| EXERCISE SET |
1. Reproduce the text on selling federal timberland starting with "The land-sale opponents" and going on through "grow commercial crops.", substituting "wilderness land" for "park land" at each occurrence.
2. Resume the text on selling federal timberland, writing on from its final sentence.

| TEXT EXCERPT |
=-=-=-=-=

In addition to harvesting trees from their own lands, timber companies cut timber in federal forests and pay the government for it (so much per thousand board-feet). In this way, the companies avoid the maintenance costs of the land and various other costs (including property taxes). Moreover, the industry can use its considerable lobbying power to influence federal timberland management policy.
Privatizing federal timberland—which totals about one-fifth of all US timberland—makes perfect sense to economists, who see no crucial difference between land that grows a commercial crop of trees and land that grows a commercial crop of wheat or apples. In either case, the land is apt to be managed more intensively and productively by private owners. The profit incentive will induce private landowners both to lower their costs and to produce more wheat, more apples, or more board-feet of lumber than the managers of federal lands.
That's the economics of it. But politically, the suggestion to sell off federal forests is about as popular as a personal attack on Smokey the Bear. So the Reagan administration, bolder at floating ideas than backing them up, let the sell-off idea recede to the back burner.
Selling forest land was part of the administration's wider plan to sell off $10–$20 billion in federal property—everything from Western sagebrush plains to surplus military bases. In its budget message for 1982, the administration proclaimed: "We will move systematically to reduce the vast [federal] holdings of surplus land and real property [since] some of this property is not in use and would be of greater value to society if transferred to the private sector. In the next three years, we could save $9 billion by shedding these unnecessary properties."
Opponents fiercely denounced the plan. The Sierra Club, for example, attacked the proposal as a "Master Plan for Government Giveaways"—part of the title of a Nov.–Dec. 1982 article in the club magazine, Sierra. Wrote John Hooper, the club's public-lands specialist: "The wealth of our nation—our very strength and heritage—is being turned over to private interests." And columnist Jack Anderson warned that proposed federal-land sales were a "scheme that could lead to one of the biggest land grabs by greedy private interests in the Nation's history."
The land-sale opponents often blurred the distinction between national park land, which was never considered for sale, and the millions of acres of land used to grow timber as a commercial crop. Turning park land into cropland was not the issue of the sell-off proposal; rather, it was the ownership of land already being used to grow commercial crops.

=-=-=-=-=

| GIVEN DATA |
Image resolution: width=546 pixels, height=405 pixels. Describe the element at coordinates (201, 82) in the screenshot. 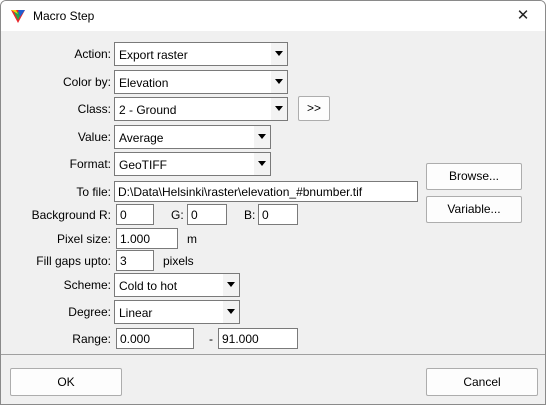

I see `color-by-combo: Elevation` at that location.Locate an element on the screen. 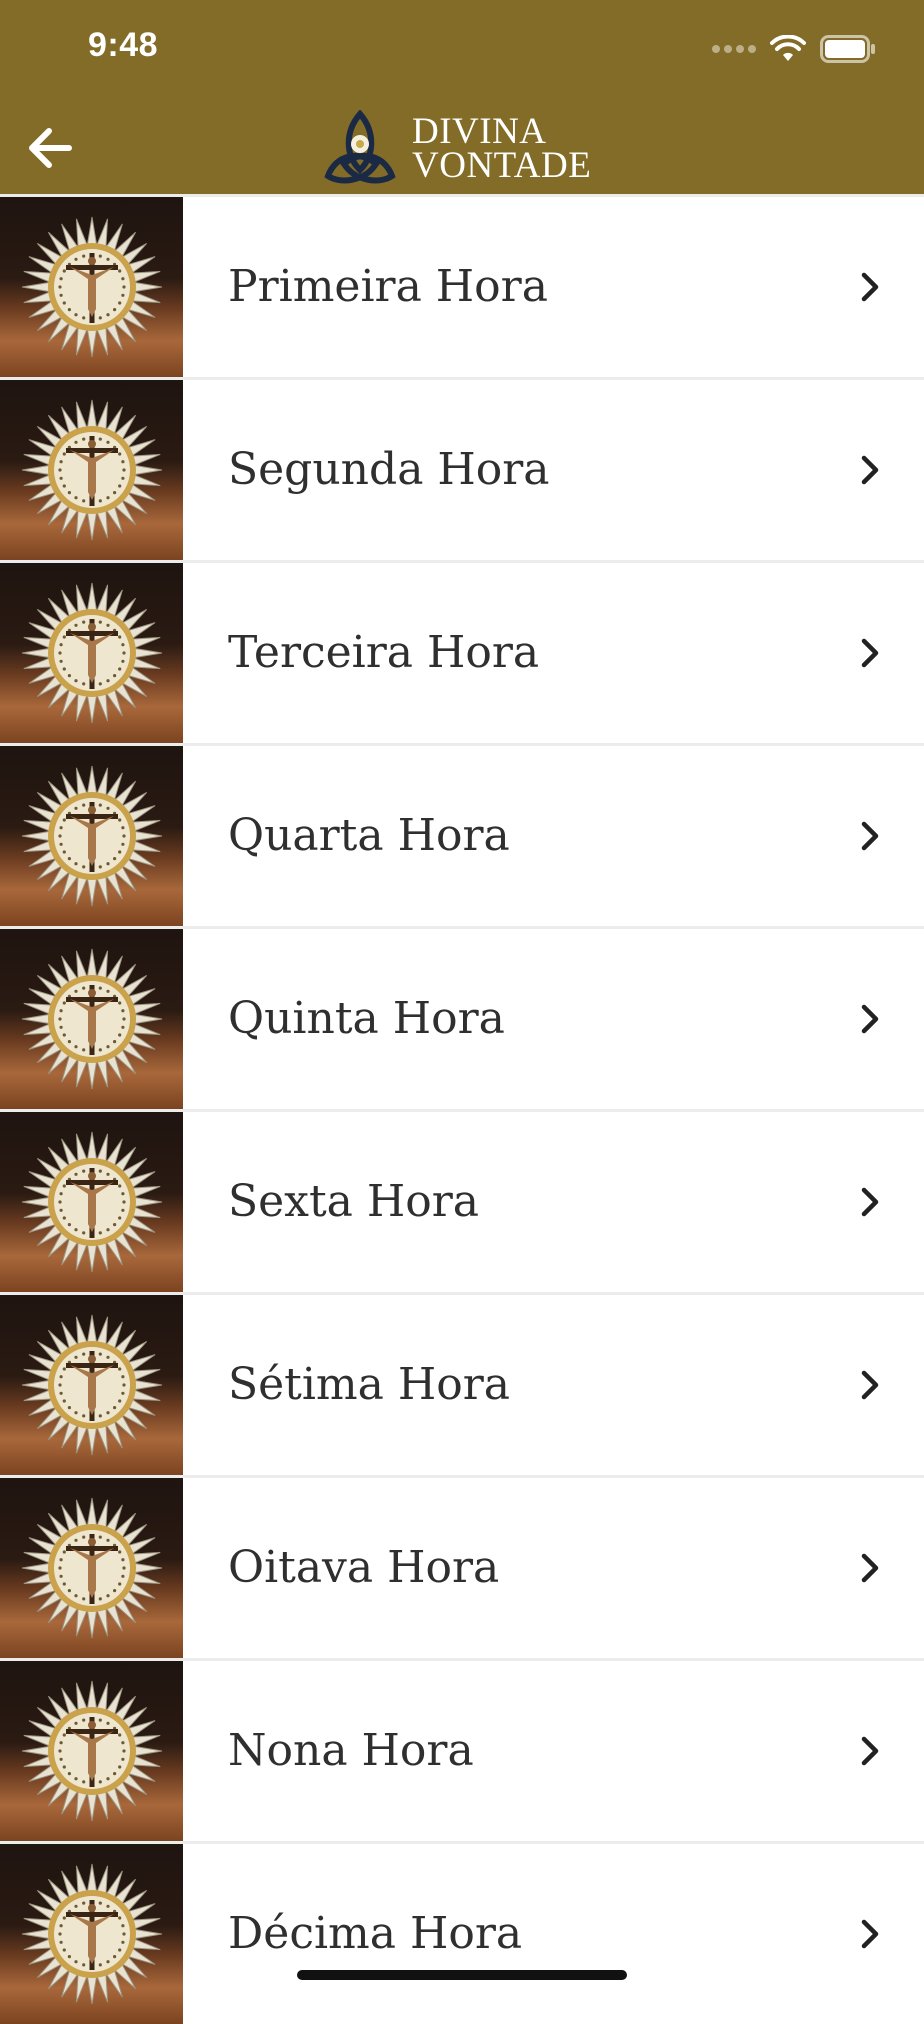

=-=-=-=-=

| EXERCISE RESPONSES |
1.
The land-sale opponents often blurred the distinction between national wilderness land, which was never considered for sale, and the millions of acres of land used to grow timber as a commercial crop. Turning wilderness land into cropland was not the issue of the sell-off proposal; rather, it was the ownership of land already being used to grow commercial crops.

2.
Moreover, the opponents of land sales used terms like land grab and giveaway to describe a proposed auction sale. At a conference at the University of Washington in Seattle held earlier this year to debate the idea of selling the national commercial forests, liberal economist Robert Lekachman said that "any administration so besotted with private enterprise as this one is very likely to dispose of public assets at bottom-basement prices."
But the land was to be auctioned. And auctions of public timber rights in the Pacific Northwest, where loggers three years ago bid a record $400 per thousand board-feet for public timber—double today's price—show that the private sector is sometimes willing to pay high prices for federal trees.
In any case, the federal timberlands are a dubious financial asset to the US government and, hence, to the taxpayer. According to economist Steve Hanke of the Heritage Foundation, these lands produce a net cash-flow deficit of more than $1 billion a year. Hanke, who pushed a radical privatization plan while a senior staff economist on the President's Council of Economic Advisers, argued in the Los Angeles Times earlier this year: "From an economic standpoint, the federal commercial lands in this portfolio are not assets; they are liabilities." Taxpayers would even be better off, Hanke claimed, if the land were given away.
Of course it would be sold. At a dirt-cheap price of $50 an acre and $74 per thousand board feet of timber, the total of national forest timberlands would bring $104 billion, Hanke calculates. And if it were auctioned off carefully, it could bring much more than that.
Two factions backed the timber-sale idea: the economists and the budget balancers. For matters of economic efficiency, the economists saw the privatization of state land as desirable in itself. The budget balancers saw it as a way to raise a few billion without imposing new taxes. Environmental and outdoor groups, who would lose much of their influence over land use if the forests were sold, immediately tore into these privatizers—Hanke, in particular—as wolves in accountant's clothing.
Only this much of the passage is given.